RUE, WARREN de la (1815–1889), inventor and man of science, elder son of Thomas de la Rue, by Jane Warren, was born at Guernsey on 15 Jan. 1815 [see De La Rue, Thomas]. Warren was educated at the Collège Sainte-Barbe in Paris, and while still a lad entered his father's printing firm. He showed from the first a keen interest in chemistry, physics, and mechanics, which he studied privately. He applied his knowledge in his business, was one of the first to use electrotyping on a manufacturing scale, and with Edwin Hill invented the first envelope-making machine exhibited at the exhibition of 1851. But, although he did not leave business until late in life, his chief interest was in pure science. In 1836 he published his first paper, on a Daniell battery with neutral solutions of zinc and copper sulphates. In 1845 he attended the first of a course of lectures on practical chemistry at the College of Chemistry under August Wilhelm Hofmann (1818–1892). He formed a close friendship with Hofmann, and with his help carried out an important investigation on cochineal. In 1849 he edited with Hofmann the first two volumes of an English edition of the ‘Jahresbericht … der Chemie’ of Justus von Liebig and Heinrich Kopp. He was elected F.R.S. in 1850.

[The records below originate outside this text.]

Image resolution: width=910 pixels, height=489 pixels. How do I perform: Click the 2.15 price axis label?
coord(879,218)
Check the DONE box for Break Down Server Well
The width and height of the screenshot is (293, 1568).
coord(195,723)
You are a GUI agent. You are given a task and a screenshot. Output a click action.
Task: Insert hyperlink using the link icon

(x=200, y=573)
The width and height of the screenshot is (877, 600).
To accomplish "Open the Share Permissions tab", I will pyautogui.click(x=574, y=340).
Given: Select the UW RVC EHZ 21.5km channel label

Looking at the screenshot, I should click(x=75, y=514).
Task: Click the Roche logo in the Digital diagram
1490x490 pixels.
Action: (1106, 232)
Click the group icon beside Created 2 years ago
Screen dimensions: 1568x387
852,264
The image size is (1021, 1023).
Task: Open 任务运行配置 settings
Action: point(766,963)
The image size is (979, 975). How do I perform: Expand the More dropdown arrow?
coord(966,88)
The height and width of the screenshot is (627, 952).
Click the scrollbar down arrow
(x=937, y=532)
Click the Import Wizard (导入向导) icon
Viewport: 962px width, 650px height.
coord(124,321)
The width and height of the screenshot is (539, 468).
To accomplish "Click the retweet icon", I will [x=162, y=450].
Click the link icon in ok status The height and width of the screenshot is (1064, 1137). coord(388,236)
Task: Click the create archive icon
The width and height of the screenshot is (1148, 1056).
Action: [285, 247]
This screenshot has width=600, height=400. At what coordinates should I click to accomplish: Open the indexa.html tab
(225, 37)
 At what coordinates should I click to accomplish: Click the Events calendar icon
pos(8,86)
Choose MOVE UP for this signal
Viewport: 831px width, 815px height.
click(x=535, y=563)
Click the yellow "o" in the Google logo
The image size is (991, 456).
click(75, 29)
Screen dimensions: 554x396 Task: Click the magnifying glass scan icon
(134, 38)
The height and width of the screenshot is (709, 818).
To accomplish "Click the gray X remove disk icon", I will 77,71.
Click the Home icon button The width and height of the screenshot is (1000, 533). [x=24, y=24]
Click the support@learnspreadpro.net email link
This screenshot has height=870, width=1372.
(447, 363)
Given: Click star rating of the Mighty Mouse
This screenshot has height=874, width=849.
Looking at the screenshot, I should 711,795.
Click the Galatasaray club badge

About this time, under the influence of James Nasmyth (1808–1890) [q. v.], De la Rue abandoned chemistry temporarily for practical astronomy, and in 1850 he published his first astronomical paper, which contained a beautiful drawing of Saturn. He had a small observatory built at Canonbury, which he provided with a 13-inch Newtonian reflecting telescope constructed after his own designs, the speculum being figured and polished with his own hands by a new method which embodied an important advance on that of William Lassell (Monthly Notices of the Royal Astronomical Society, 1852, vol. xiii.). In 1852 he turned his attention to celestial photography, in which he became pre-eminent. A daguerreotype of the moon had been shown by William Cranch Bond (1789–1859) of Cambridge (U.S.A.) at the exhibition of 1851; but De la Rue, stimulated by this achievement, devised the first uniformly successful method of lunar photography. He also, by taking photographs from slightly different aspects and recombining them stereoscopically, brought to light various new features on the moon's surface. In 1857 he showed that points on the lunar surface, possessing equal optical intensity for the eye, affect photographic plates differently. In the same year he removed his observatory to Cranford in Middlesex.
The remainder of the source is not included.